INPUT.
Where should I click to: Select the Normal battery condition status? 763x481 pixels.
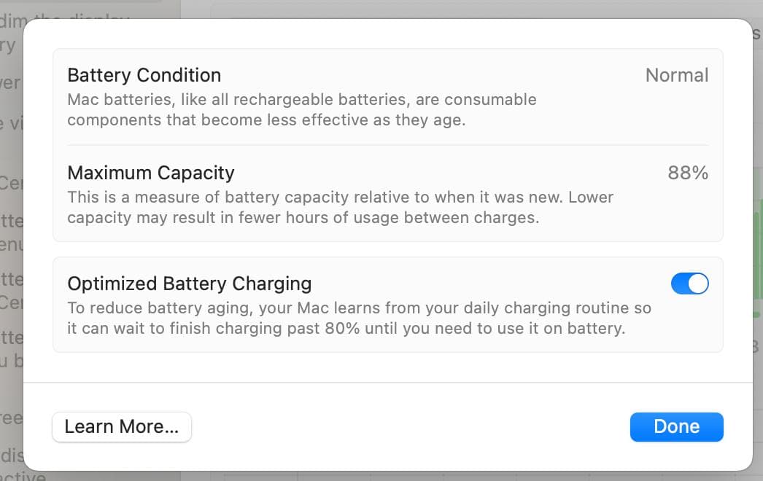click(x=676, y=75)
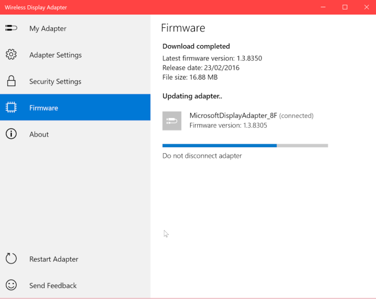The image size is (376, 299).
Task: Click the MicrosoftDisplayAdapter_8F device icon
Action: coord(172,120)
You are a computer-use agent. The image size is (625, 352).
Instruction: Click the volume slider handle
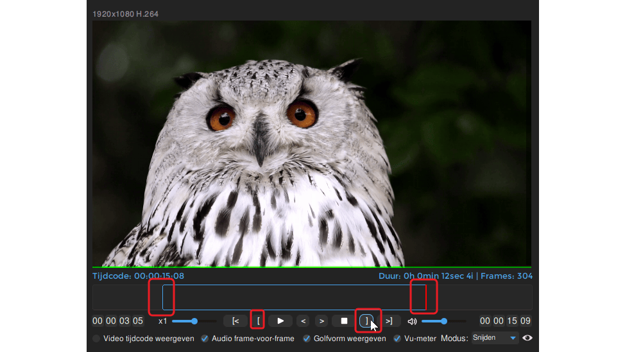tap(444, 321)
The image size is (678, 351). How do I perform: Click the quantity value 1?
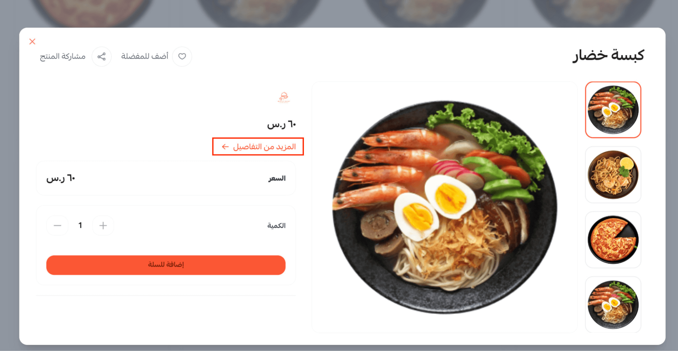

==

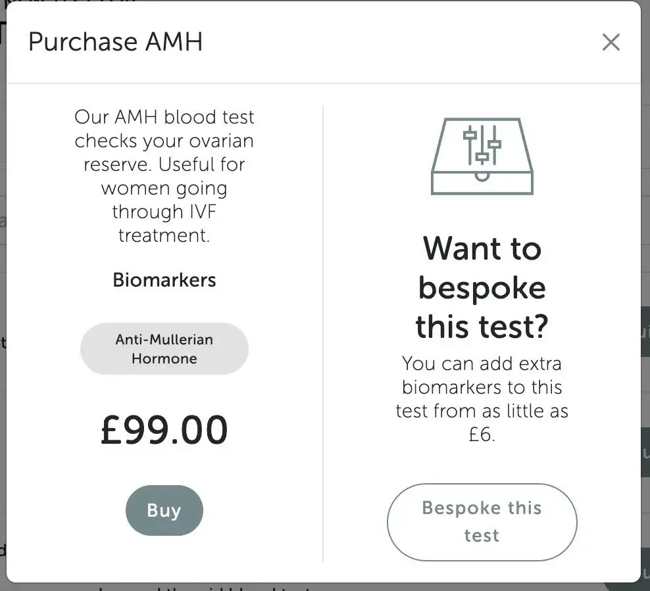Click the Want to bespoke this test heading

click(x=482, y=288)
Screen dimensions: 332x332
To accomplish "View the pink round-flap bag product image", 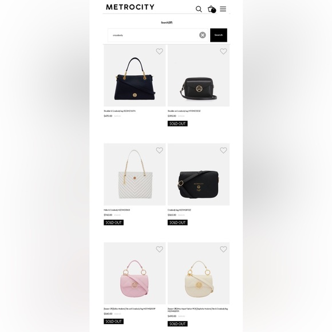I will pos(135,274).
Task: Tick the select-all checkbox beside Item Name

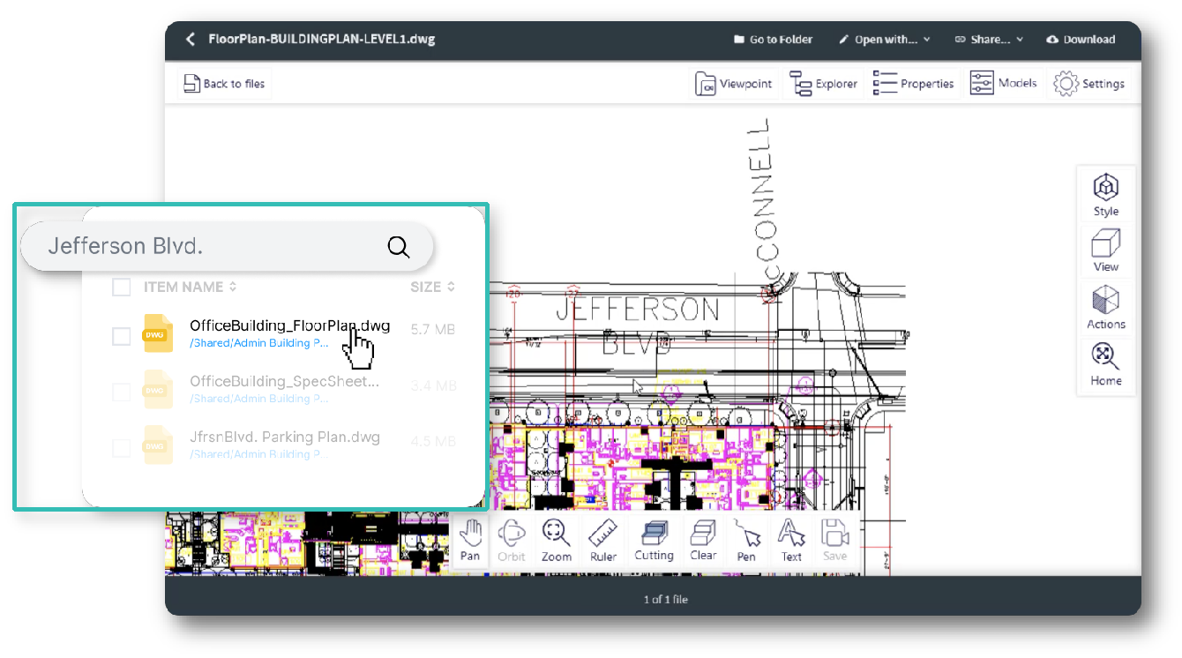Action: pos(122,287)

...

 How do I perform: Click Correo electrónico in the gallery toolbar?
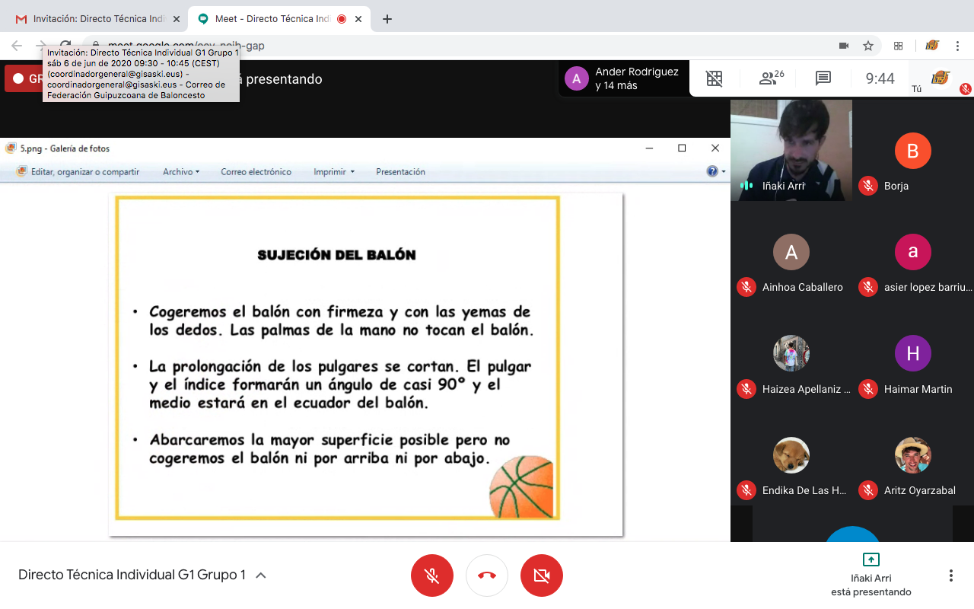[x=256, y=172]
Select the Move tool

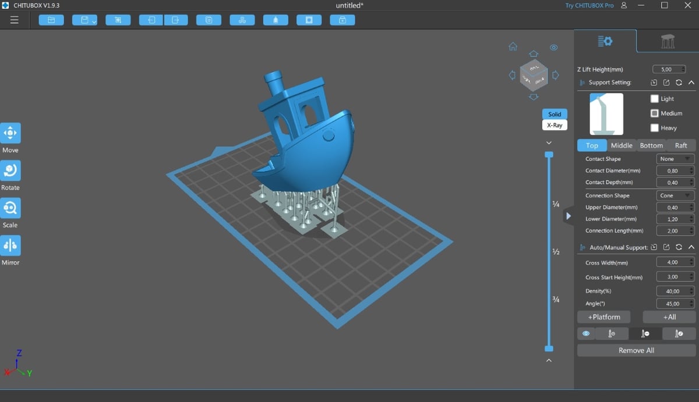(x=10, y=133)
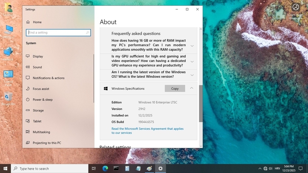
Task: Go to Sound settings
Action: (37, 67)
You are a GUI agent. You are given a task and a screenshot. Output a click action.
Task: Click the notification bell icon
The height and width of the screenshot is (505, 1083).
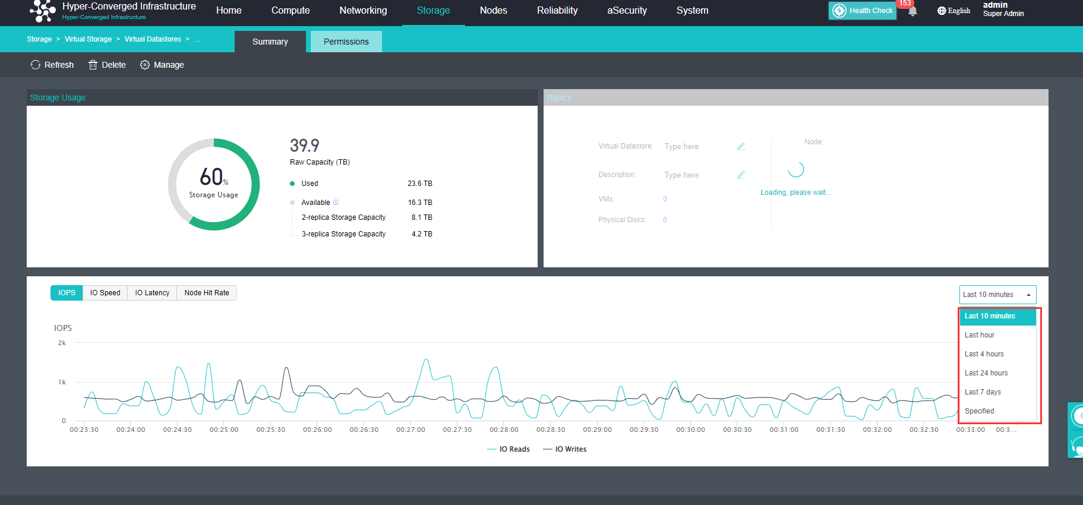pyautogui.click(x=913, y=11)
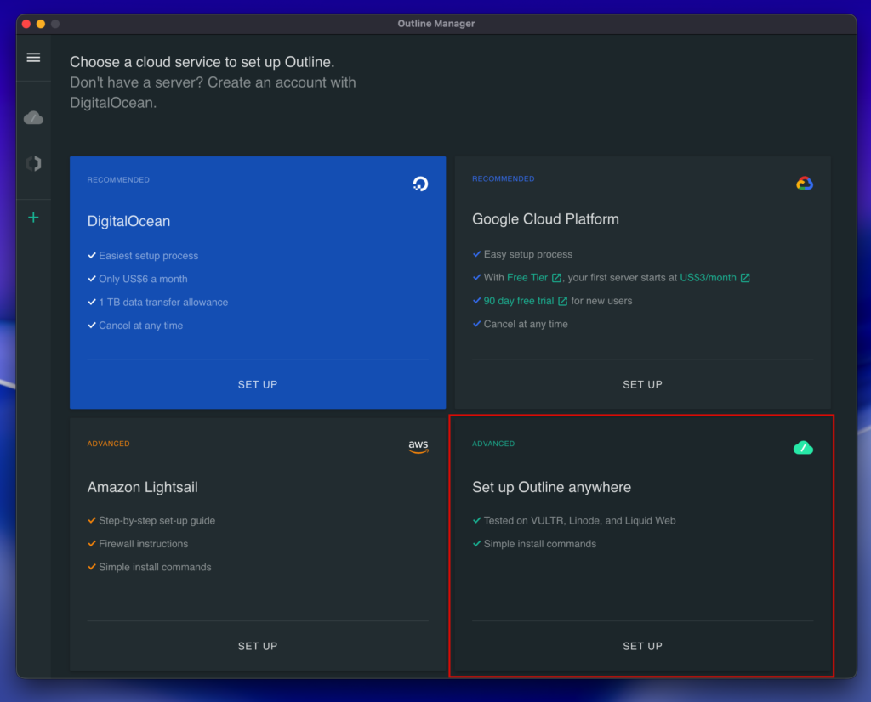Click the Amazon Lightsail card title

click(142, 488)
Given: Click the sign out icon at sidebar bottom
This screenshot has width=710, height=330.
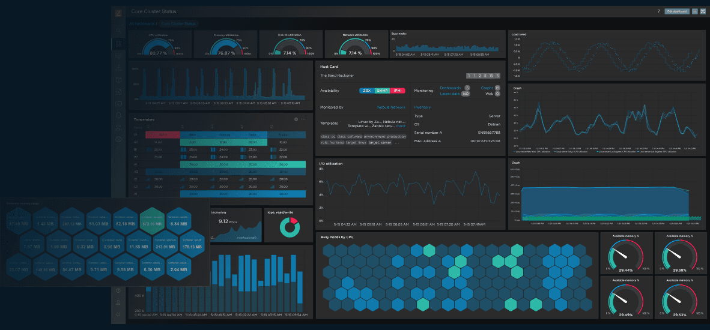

REQUIRED ACTION.
Leaving all pictures out, output exactly the lines of the material above from the line with "Where should I" to the line with "The image size is (678, 351).", both included.

RESULT FOR THIS EXERCISE.
Where should I click to: Select the Normal battery condition status? 763x481 pixels.
click(x=676, y=75)
The image size is (376, 299).
Task: Click the MicrosoftDisplayAdapter_8F device icon
Action: coord(172,120)
You are a computer-use agent. The image size is (625, 352).
Instruction: Click the volume slider handle
tap(444, 321)
The image size is (678, 351). How do I perform: Click the quantity value 1?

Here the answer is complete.